● About this task:
Using the material below, copy every line where "Given" appears.

● Data for this task:
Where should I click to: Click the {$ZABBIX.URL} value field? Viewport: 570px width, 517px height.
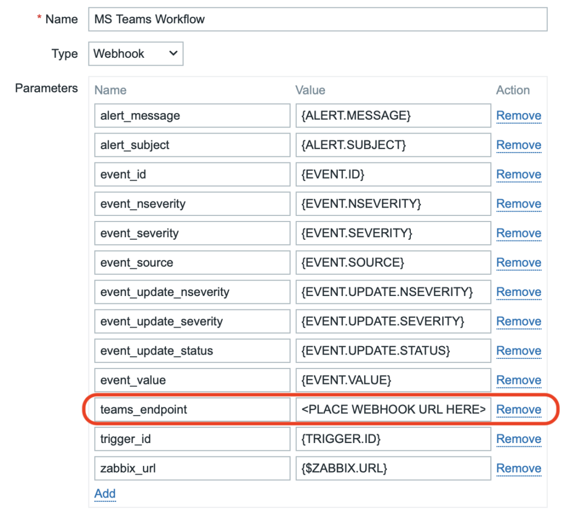click(x=393, y=468)
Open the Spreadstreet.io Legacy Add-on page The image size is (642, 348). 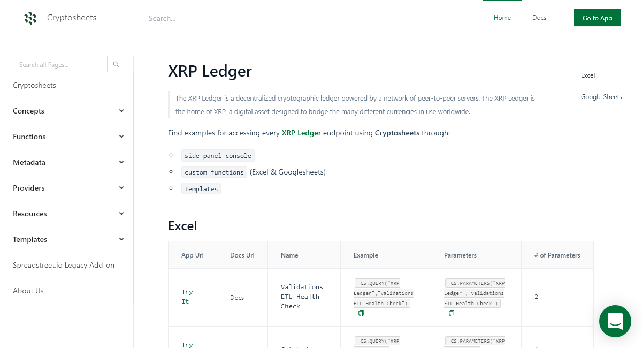click(64, 265)
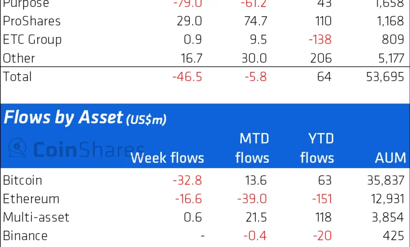Click the Week flows column header

click(167, 158)
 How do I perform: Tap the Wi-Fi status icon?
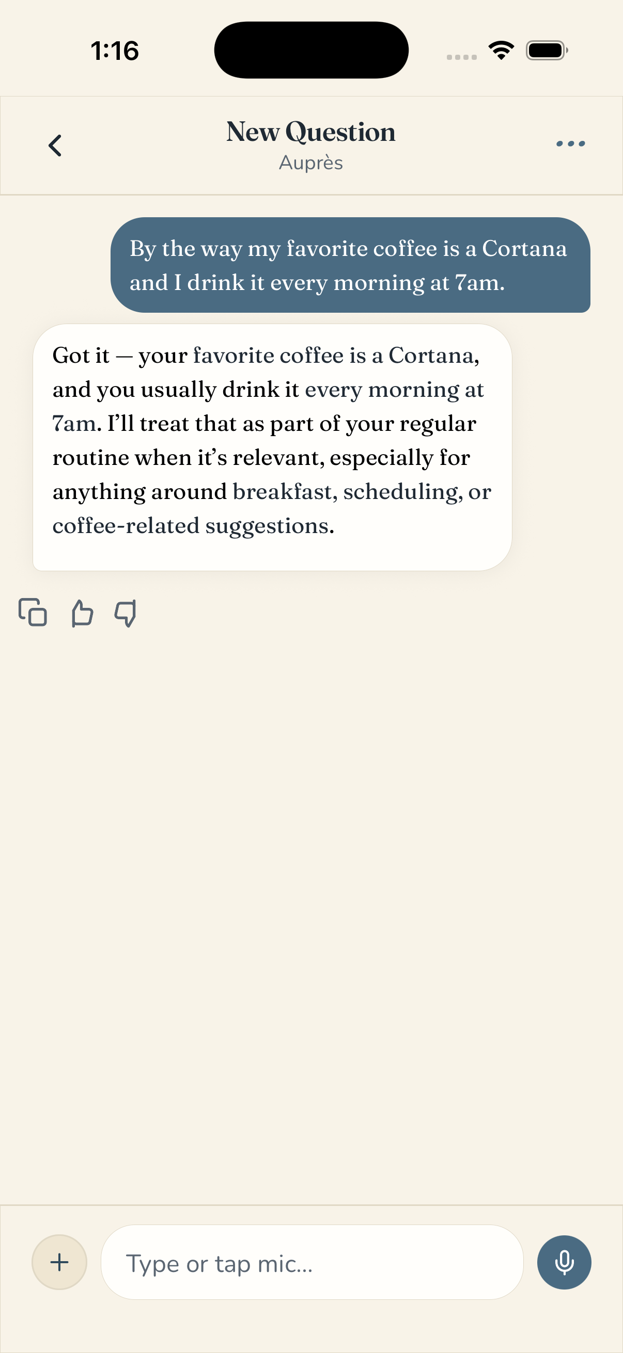501,50
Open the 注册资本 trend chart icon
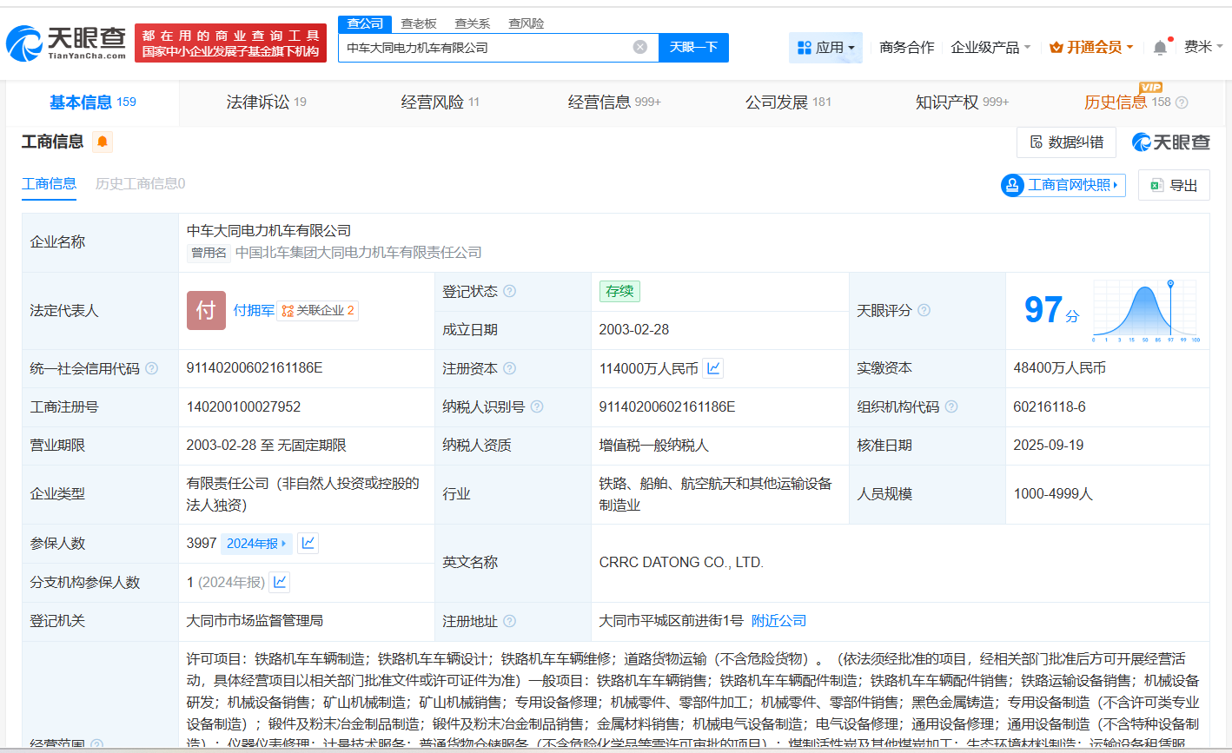This screenshot has width=1232, height=753. [712, 368]
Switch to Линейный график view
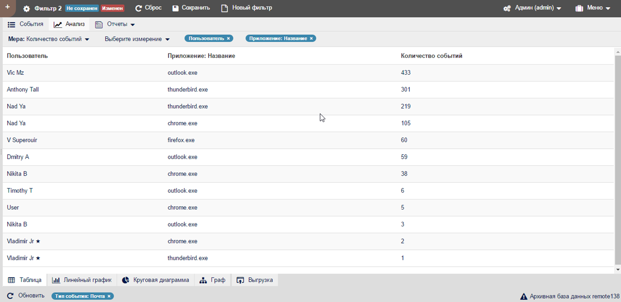 [82, 280]
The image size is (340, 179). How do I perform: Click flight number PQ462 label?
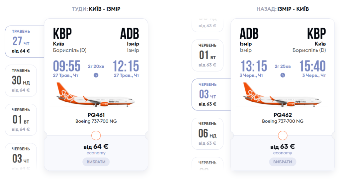click(x=283, y=115)
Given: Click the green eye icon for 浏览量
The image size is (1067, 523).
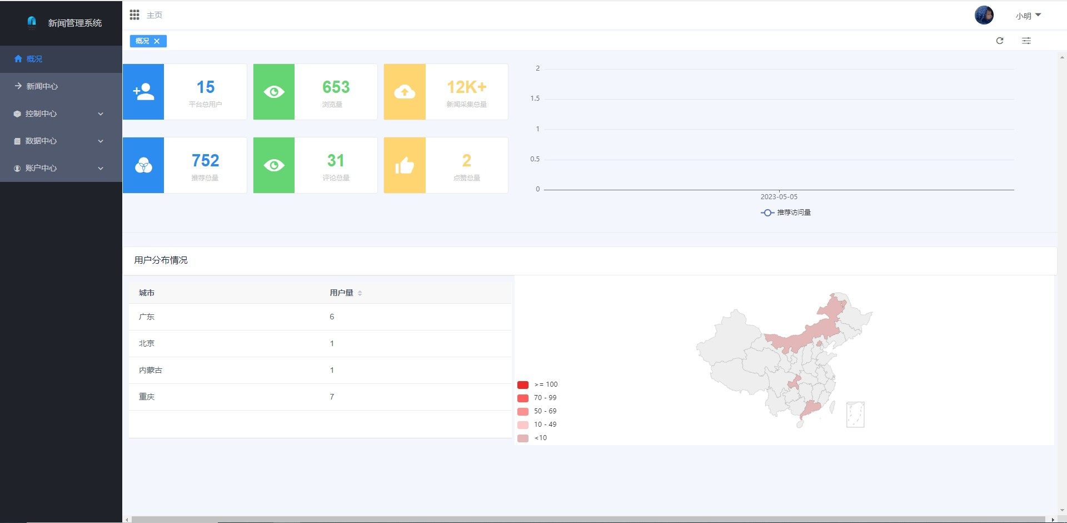Looking at the screenshot, I should pyautogui.click(x=274, y=92).
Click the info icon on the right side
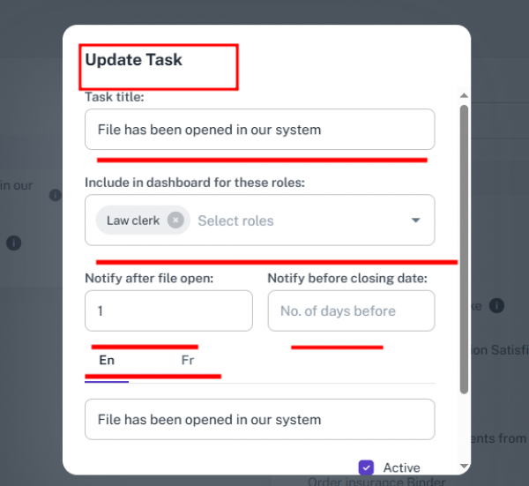 click(496, 305)
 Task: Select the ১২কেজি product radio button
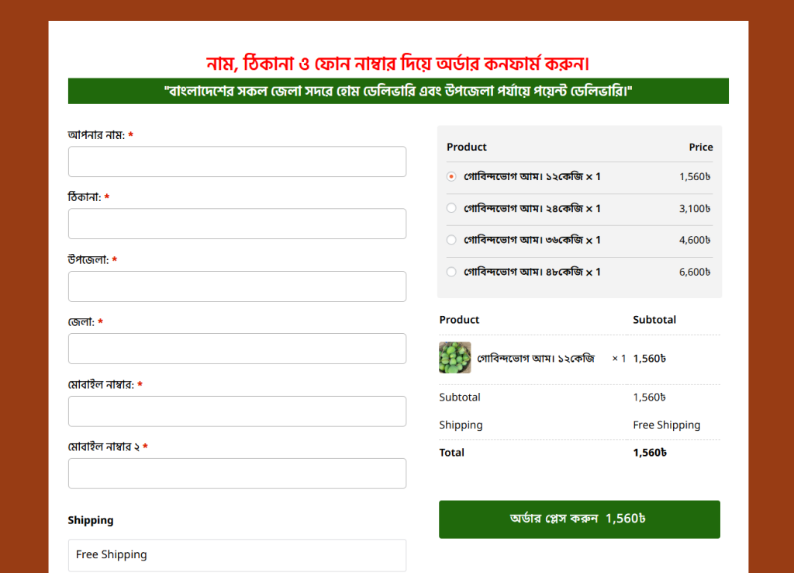tap(451, 177)
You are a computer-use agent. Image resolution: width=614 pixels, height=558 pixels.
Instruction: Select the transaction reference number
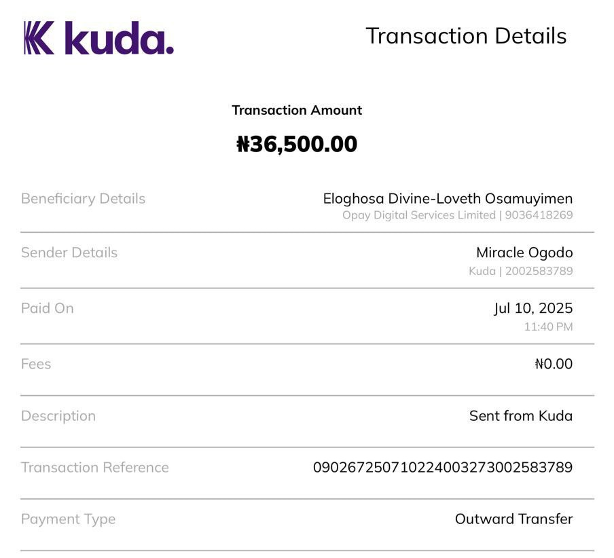(442, 467)
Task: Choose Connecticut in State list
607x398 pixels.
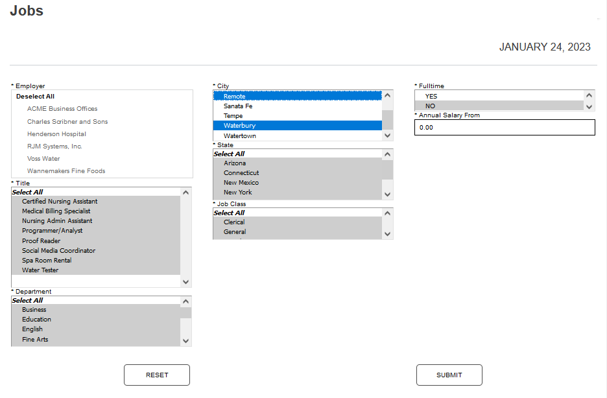Action: [x=241, y=173]
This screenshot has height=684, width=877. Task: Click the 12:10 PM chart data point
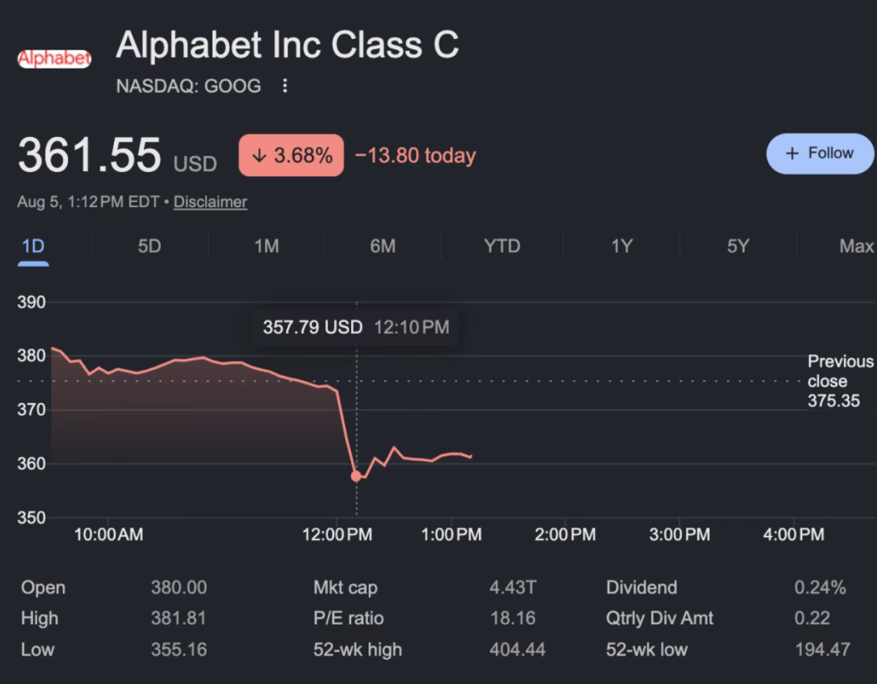click(x=356, y=476)
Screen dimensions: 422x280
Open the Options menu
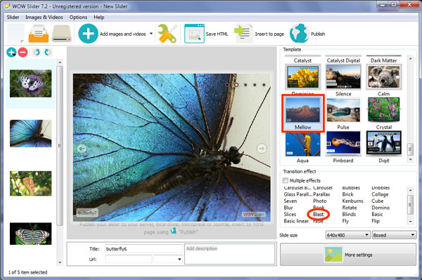click(78, 17)
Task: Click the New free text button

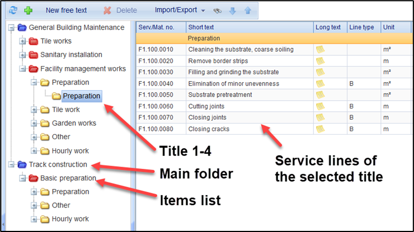Action: 67,10
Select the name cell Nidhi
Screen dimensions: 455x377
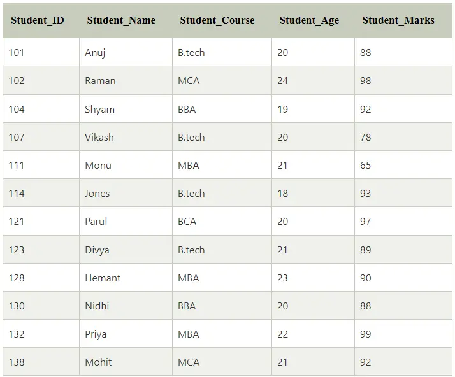126,306
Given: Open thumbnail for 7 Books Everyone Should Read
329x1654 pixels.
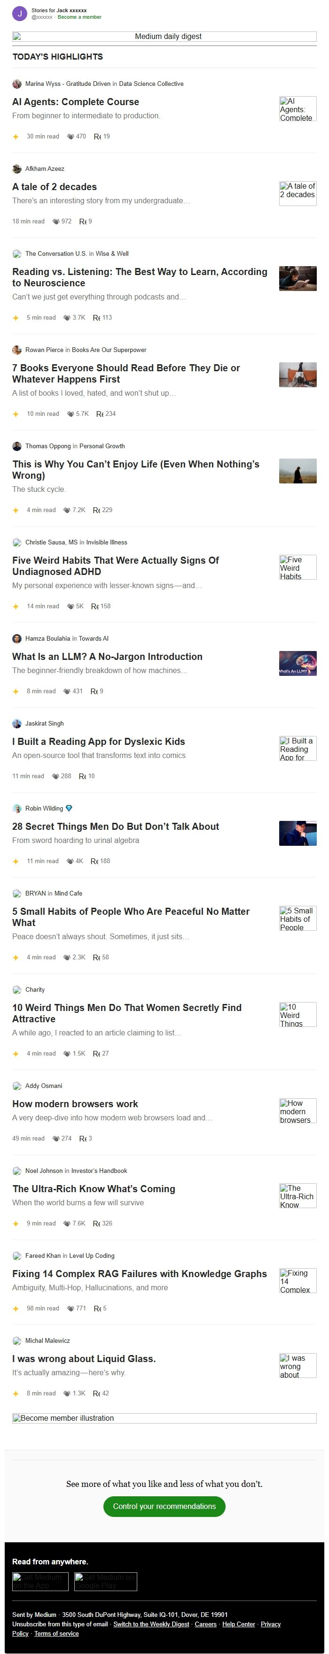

● Written response:
Given: Click the green eye icon for 浏览量
Given: Open thumbnail for 7 Books Everyone Should Read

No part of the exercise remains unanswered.